Cogió las llaves del coche y lo abrió-. Acérquese para ver mejor. La luz no es muy buena.

Raymond pasó entre el Ford y el coche que estaba aparcado detrás y se colocó a escasos centímetros de la puerta del maletero mientras Franco la levantaba. Un segundo después, Raymond creyó que iba a darle un paro cardíaco. En el preciso instante en que vio la siniestra silueta de Cindy Carlson acurrucada en el maletero hubo un fogonazo de luz. Raymond se tambaleó hacia atrás. La visión de la cara de porcelana de la joven obesa le produjo náuseas y al mismo tiempo se sintió mareado por el fogonazo de luz, que, como comprendió de inmediato, era el flash de una cámara Polaroid.

Franco cerró el maletero y se restregó las manos.

– ¿Qué tal la foto? -preguntó a Angelo.

– Hay que esperar un minuto -respondió el susodicho cogiendo el borde de la fotografía a medida que salía de la cámara.

– Sólo será un segundo -dijo Franco a Raymond. Este dejó escapar un gemido involuntario mientras miraba alrededor con nerviosismo. Le horrorizaba la posibilidad de que alguien más hubiera visto el cadáver.

– Ha salido bien -dijo Angelo. Le entregó la fotografía a Franco, que hizo un gesto de asentimiento y se la enseñó a Raymond.

– Yo diría que es su mejor perfil -comentó Franco.

Raymond tragó saliva. La fotografía mostraba con claridad su expresión de terror, así como la imagen de la muchacha muerta.

Franco se metió la fotografía en el bolsillo.

– Bien, ya está, doctor. Le dije que no le robaríamos mucho tiempo.

– ¿Por qué han hecho esto? -preguntó Raymond con un hilo de voz.

– Fue idea de Vinnie. Pensó que era conveniente tener un recuerdo del favor que le ha hecho, por si acaso.

– ¿Por si acaso qué?

Franco abrió las manos.

– Nunca se sabe.

Franco y Angelo subieron al coche. Raymond subió a la acera. Se quedó mirando el vehículo hasta que éste giró en la esquina y desapareció de la vista.

– ¡Dios mío! -murmuró Raymond. Se volvió y echó a andar con piernas temblorosas hacia la puerta de su casa. Cada vez que resolvía un problema, se le presentaba otro.

– -

La ducha resucitó a Jack. Puesto que esta vez Laurie no le había prohibido ir en bicicleta, decidió hacerlo. Pedaleó hacia el sur a buen ritmo. Teniendo en cuenta las malas experiencias que había tenido en el parque el año anterior, siguió por Central Park West hasta Columbus Circle. A partir de allí, cogió la calle Cincuenta y nueve hasta Park Avenue.

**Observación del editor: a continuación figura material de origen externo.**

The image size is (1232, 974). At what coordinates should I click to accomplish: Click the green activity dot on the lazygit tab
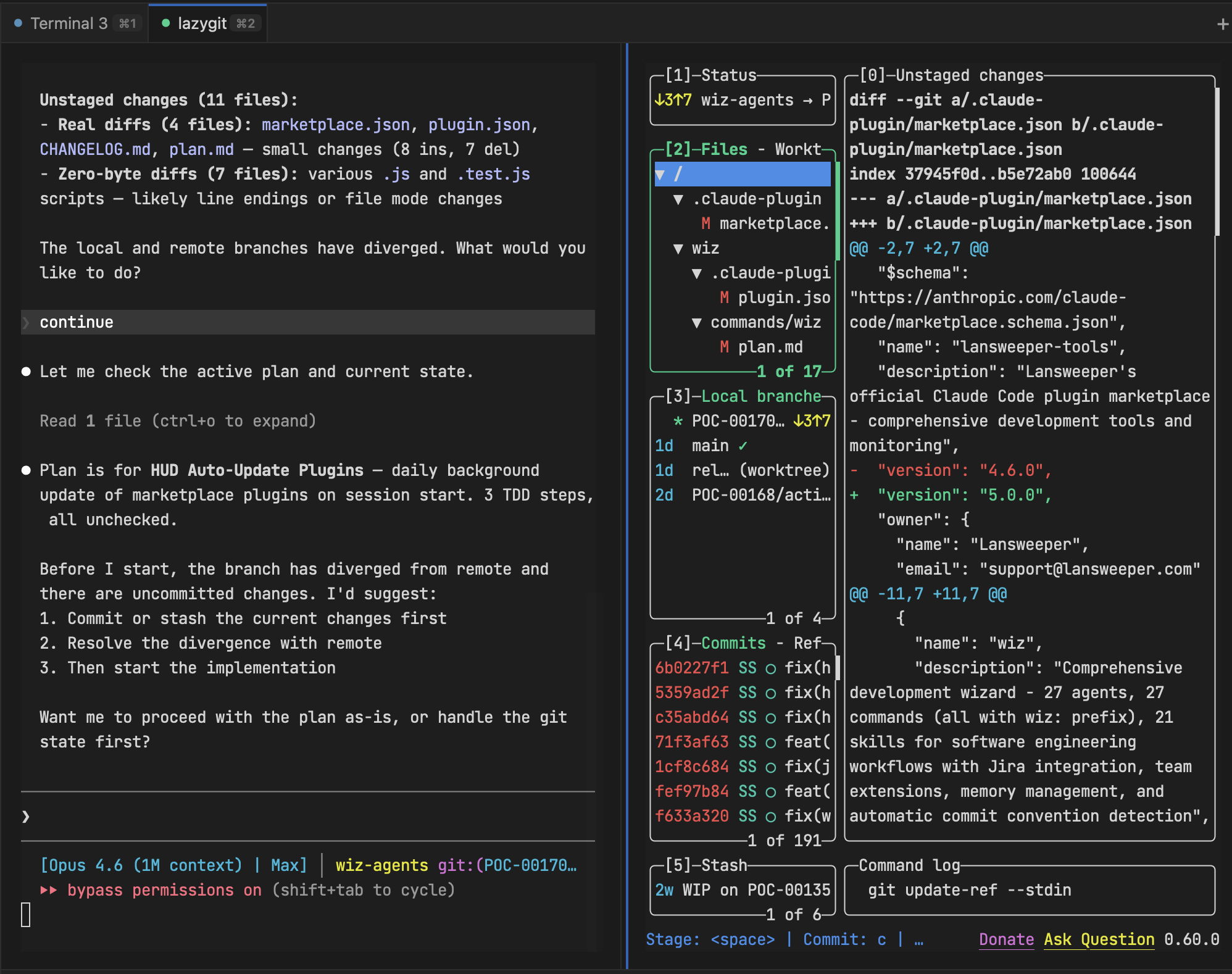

A aquella hora de la noche, la avenida era un sueño, y siguió por ella hasta la calle de Laurie. Amarró la bicicleta con su colección de cadenas y candados y se dirigió a la puerta del edificio de Laurie.

Antes de llamar al timbre, se tomó unos instantes para pensar en la mejor forma de comportarse y lo que debía decir.

Laurie lo recibió en la puerta con una sonrisa de oreja a oreja. Antes de que Jack pudiera pronunciar una sola palabra, la chica le rodeó el cuello con el brazo libre y lo abrazó.

En la otra mano, equilibraba una copa de vino.

– Vaya -dijo dando un paso atrás y miró el lamentable estado del pelo corto de Jack-. Me olvidé de mencionar el tema de la bici. No me digas que has venido en ella. -Jack se encogió de hombros con aire culpable-. Bueno, al menos has llegado sano y salvo -añadió Laurie.

Le bajó la cremallera de la cazadora de piel y se la quitó.

Jack vio a Lou sentado en el sofá con una sonrisa que rivalizaba con la del gato de Cheshire.

Laurie cogió el brazo de Jack y tiró de él hacia el salón.

– ¿Qué quieres primero, la sorpresa o la cena? -preguntó.

– Primero la sorpresa -respondió él.